[[ Data, beginning ]]
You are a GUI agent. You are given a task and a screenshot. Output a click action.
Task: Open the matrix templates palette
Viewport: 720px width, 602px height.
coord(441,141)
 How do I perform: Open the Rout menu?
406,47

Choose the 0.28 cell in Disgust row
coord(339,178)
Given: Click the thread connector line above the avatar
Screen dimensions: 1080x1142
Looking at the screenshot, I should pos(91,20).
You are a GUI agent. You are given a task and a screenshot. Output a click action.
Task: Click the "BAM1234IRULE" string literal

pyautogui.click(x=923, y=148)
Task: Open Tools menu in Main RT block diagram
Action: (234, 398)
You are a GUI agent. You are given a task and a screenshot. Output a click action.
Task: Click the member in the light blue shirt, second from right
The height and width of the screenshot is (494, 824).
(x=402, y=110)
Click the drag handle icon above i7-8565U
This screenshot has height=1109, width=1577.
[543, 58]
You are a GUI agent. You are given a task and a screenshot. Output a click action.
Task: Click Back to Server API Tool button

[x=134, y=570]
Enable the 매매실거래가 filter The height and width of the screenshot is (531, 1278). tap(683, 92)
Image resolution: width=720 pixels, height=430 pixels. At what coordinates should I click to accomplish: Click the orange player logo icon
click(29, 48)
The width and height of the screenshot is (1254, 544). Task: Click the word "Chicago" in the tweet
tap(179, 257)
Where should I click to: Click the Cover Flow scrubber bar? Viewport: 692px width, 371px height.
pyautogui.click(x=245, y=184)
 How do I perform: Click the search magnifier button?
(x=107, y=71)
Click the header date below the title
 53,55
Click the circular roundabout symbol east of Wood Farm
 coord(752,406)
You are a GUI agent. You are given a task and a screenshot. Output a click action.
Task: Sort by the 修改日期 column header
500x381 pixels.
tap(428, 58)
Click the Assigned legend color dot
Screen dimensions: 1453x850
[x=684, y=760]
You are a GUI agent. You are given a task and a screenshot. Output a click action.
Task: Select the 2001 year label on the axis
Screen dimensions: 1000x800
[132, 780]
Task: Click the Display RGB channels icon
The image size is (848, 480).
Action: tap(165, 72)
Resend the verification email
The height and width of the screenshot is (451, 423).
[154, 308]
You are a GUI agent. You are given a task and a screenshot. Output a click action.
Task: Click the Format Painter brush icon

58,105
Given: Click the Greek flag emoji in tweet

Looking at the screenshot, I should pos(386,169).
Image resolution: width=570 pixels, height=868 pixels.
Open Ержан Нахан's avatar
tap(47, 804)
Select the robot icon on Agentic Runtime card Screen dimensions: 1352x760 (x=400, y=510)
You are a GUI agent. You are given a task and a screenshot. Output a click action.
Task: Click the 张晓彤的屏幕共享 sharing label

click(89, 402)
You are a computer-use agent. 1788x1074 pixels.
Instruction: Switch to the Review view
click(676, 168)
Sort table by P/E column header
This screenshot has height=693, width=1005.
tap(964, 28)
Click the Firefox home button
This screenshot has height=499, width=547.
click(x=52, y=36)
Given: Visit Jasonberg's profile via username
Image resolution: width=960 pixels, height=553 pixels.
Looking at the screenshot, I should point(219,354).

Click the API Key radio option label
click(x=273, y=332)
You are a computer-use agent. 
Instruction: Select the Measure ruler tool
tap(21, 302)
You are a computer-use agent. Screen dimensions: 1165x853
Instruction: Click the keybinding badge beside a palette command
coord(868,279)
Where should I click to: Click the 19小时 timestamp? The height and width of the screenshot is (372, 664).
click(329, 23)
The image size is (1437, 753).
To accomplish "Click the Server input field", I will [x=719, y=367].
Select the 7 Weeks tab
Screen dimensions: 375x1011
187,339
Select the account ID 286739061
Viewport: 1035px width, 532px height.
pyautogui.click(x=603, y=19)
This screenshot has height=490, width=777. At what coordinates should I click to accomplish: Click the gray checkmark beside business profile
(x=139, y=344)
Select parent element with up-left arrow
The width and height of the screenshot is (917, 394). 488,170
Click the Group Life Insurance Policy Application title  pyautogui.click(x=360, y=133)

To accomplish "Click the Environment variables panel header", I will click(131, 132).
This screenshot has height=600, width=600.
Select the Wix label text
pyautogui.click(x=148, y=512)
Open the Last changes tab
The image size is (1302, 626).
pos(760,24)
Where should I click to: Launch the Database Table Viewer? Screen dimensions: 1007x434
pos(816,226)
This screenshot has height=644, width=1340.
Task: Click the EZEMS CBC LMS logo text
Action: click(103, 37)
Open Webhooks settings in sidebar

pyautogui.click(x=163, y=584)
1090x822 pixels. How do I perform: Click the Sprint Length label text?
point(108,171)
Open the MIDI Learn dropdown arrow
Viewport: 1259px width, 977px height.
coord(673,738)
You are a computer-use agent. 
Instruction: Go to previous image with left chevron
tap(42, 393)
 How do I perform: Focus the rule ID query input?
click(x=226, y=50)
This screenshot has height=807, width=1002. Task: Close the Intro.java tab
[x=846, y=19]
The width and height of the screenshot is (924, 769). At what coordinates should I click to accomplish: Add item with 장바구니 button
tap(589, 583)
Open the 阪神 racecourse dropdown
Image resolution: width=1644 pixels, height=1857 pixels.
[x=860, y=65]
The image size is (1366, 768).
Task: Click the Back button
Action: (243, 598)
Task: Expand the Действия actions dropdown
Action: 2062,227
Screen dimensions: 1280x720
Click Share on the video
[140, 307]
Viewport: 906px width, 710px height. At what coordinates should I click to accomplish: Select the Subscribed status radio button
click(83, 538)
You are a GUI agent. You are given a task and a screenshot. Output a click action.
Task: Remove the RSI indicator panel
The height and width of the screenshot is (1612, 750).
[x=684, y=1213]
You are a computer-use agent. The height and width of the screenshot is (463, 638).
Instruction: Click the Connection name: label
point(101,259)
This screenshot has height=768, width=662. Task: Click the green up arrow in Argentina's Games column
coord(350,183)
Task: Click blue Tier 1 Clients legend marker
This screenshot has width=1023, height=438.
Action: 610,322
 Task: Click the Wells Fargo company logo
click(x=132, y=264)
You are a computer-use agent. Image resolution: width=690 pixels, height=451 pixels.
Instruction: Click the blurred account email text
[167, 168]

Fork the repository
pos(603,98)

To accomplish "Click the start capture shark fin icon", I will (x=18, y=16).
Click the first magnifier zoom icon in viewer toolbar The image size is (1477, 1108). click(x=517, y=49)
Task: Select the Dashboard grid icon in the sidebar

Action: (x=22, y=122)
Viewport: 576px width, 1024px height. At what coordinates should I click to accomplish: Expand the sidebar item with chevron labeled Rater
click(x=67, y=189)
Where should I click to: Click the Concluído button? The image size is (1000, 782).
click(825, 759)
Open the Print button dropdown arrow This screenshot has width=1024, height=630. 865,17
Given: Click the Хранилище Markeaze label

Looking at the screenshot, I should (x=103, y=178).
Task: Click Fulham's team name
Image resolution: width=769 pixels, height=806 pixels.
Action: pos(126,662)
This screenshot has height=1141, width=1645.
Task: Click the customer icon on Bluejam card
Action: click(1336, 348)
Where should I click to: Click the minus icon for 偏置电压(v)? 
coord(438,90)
[[ Data, end ]]
Directions – All of the records above need to be printed again exactly as they appear.

Answer box –
You are a GUI agent. You are given a task and a screenshot. Output a click action.
Task: Open the matrix templates palette
Viewport: 720px width, 602px height.
coord(441,141)
 How do I perform: Open the Rout menu?
406,47

Choose the 0.28 cell in Disgust row
coord(339,178)
Given: Click the thread connector line above the avatar
Screen dimensions: 1080x1142
Looking at the screenshot, I should pos(91,20).
You are a GUI agent. You are given a task and a screenshot. Output a click action.
Task: Click the "BAM1234IRULE" string literal

pyautogui.click(x=923, y=148)
Task: Open Tools menu in Main RT block diagram
Action: (234, 398)
You are a GUI agent. You are given a task and a screenshot. Output a click action.
Task: Click the member in the light blue shirt, second from right
The height and width of the screenshot is (494, 824).
(x=402, y=110)
Click the drag handle icon above i7-8565U
This screenshot has height=1109, width=1577.
[543, 58]
You are a GUI agent. You are given a task and a screenshot. Output a click action.
Task: Click Back to Server API Tool button

[x=134, y=570]
Enable the 매매실거래가 filter The height and width of the screenshot is (531, 1278). tap(683, 92)
Image resolution: width=720 pixels, height=430 pixels. At what coordinates should I click to accomplish: Click the orange player logo icon
click(29, 48)
The width and height of the screenshot is (1254, 544). Task: Click the word "Chicago" in the tweet
tap(179, 257)
Where should I click to: Click the Cover Flow scrubber bar? Viewport: 692px width, 371px height.
pyautogui.click(x=245, y=184)
 How do I perform: Click the search magnifier button?
(x=107, y=71)
Click the header date below the title
 53,55
Click the circular roundabout symbol east of Wood Farm
 coord(752,406)
You are a GUI agent. You are given a task and a screenshot. Output a click action.
Task: Sort by the 修改日期 column header
500x381 pixels.
tap(428, 58)
Click the Assigned legend color dot
Screen dimensions: 1453x850
[x=684, y=760]
You are a GUI agent. You are given a task and a screenshot. Output a click action.
Task: Select the 2001 year label on the axis
Screen dimensions: 1000x800
[132, 780]
Task: Click the Display RGB channels icon
The image size is (848, 480).
Action: tap(165, 72)
Resend the verification email
The height and width of the screenshot is (451, 423).
[154, 308]
You are a GUI agent. You are given a task and a screenshot. Output a click action.
Task: Click the Format Painter brush icon

58,105
Given: Click the Greek flag emoji in tweet

Looking at the screenshot, I should pos(386,169).
Image resolution: width=570 pixels, height=868 pixels.
Open Ержан Нахан's avatar
tap(47, 804)
Select the robot icon on Agentic Runtime card Screen dimensions: 1352x760 (x=400, y=510)
You are a GUI agent. You are given a task and a screenshot. Output a click action.
Task: Click the 张晓彤的屏幕共享 sharing label

click(89, 402)
You are a computer-use agent. 1788x1074 pixels.
Instruction: Switch to the Review view
click(676, 168)
Sort table by P/E column header
This screenshot has height=693, width=1005.
tap(964, 28)
Click the Firefox home button
This screenshot has height=499, width=547.
click(x=52, y=36)
Given: Visit Jasonberg's profile via username
Image resolution: width=960 pixels, height=553 pixels.
Looking at the screenshot, I should point(219,354).

Click the API Key radio option label
click(x=273, y=332)
You are a computer-use agent. 
Instruction: Select the Measure ruler tool
tap(21, 302)
You are a computer-use agent. Screen dimensions: 1165x853
Instruction: Click the keybinding badge beside a palette command
coord(868,279)
Where should I click to: Click the 19小时 timestamp? The height and width of the screenshot is (372, 664).
click(329, 23)
The image size is (1437, 753).
To accomplish "Click the Server input field", I will [x=719, y=367].
Select the 7 Weeks tab
Screen dimensions: 375x1011
187,339
Select the account ID 286739061
Viewport: 1035px width, 532px height.
pyautogui.click(x=603, y=19)
This screenshot has height=490, width=777. At what coordinates should I click to accomplish: Click the gray checkmark beside business profile
(x=139, y=344)
Select parent element with up-left arrow
The width and height of the screenshot is (917, 394). 488,170
Click the Group Life Insurance Policy Application title  pyautogui.click(x=360, y=133)

To accomplish "Click the Environment variables panel header", I will click(131, 132).
This screenshot has height=600, width=600.
Select the Wix label text
pyautogui.click(x=148, y=512)
Open the Last changes tab
The image size is (1302, 626).
pos(760,24)
Where should I click to: Launch the Database Table Viewer? Screen dimensions: 1007x434
pos(816,226)
This screenshot has height=644, width=1340.
Task: Click the EZEMS CBC LMS logo text
Action: click(103, 37)
Open Webhooks settings in sidebar

pyautogui.click(x=163, y=584)
1090x822 pixels. How do I perform: Click the Sprint Length label text?
point(108,171)
Open the MIDI Learn dropdown arrow
Viewport: 1259px width, 977px height.
coord(673,738)
You are a computer-use agent. 
Instruction: Go to previous image with left chevron
tap(42, 393)
 How do I perform: Focus the rule ID query input?
click(x=226, y=50)
This screenshot has height=807, width=1002. Task: Close the Intro.java tab
[x=846, y=19]
The width and height of the screenshot is (924, 769). At what coordinates should I click to accomplish: Add item with 장바구니 button
tap(589, 583)
Open the 阪神 racecourse dropdown
Image resolution: width=1644 pixels, height=1857 pixels.
[x=860, y=65]
The image size is (1366, 768).
Task: Click the Back button
Action: (243, 598)
Task: Expand the Действия actions dropdown
Action: 2062,227
Screen dimensions: 1280x720
Click Share on the video
[140, 307]
Viewport: 906px width, 710px height. At what coordinates should I click to accomplish: Select the Subscribed status radio button
click(83, 538)
You are a GUI agent. You are given a task and a screenshot. Output a click action.
Task: Remove the RSI indicator panel
The height and width of the screenshot is (1612, 750).
[x=684, y=1213]
You are a computer-use agent. The height and width of the screenshot is (463, 638).
Instruction: Click the Connection name: label
point(101,259)
This screenshot has height=768, width=662. Task: Click the green up arrow in Argentina's Games column
coord(350,183)
Task: Click blue Tier 1 Clients legend marker
This screenshot has width=1023, height=438.
Action: 610,322
 Task: Click the Wells Fargo company logo
click(x=132, y=264)
You are a computer-use agent. Image resolution: width=690 pixels, height=451 pixels.
Instruction: Click the blurred account email text
[167, 168]

Fork the repository
pos(603,98)

To accomplish "Click the start capture shark fin icon", I will (x=18, y=16).
Click the first magnifier zoom icon in viewer toolbar The image size is (1477, 1108). click(x=517, y=49)
Task: Select the Dashboard grid icon in the sidebar

Action: (x=22, y=122)
Viewport: 576px width, 1024px height. At what coordinates should I click to accomplish: Expand the sidebar item with chevron labeled Rater
click(x=67, y=189)
Where should I click to: Click the Concluído button? The image size is (1000, 782).
click(825, 759)
Open the Print button dropdown arrow This screenshot has width=1024, height=630. 865,17
Given: Click the Хранилище Markeaze label

Looking at the screenshot, I should (x=103, y=178).
Task: Click Fulham's team name
Image resolution: width=769 pixels, height=806 pixels.
Action: pos(126,662)
This screenshot has height=1141, width=1645.
Task: Click the customer icon on Bluejam card
Action: click(1336, 348)
Where should I click to: Click the minus icon for 偏置电压(v)? 
coord(438,90)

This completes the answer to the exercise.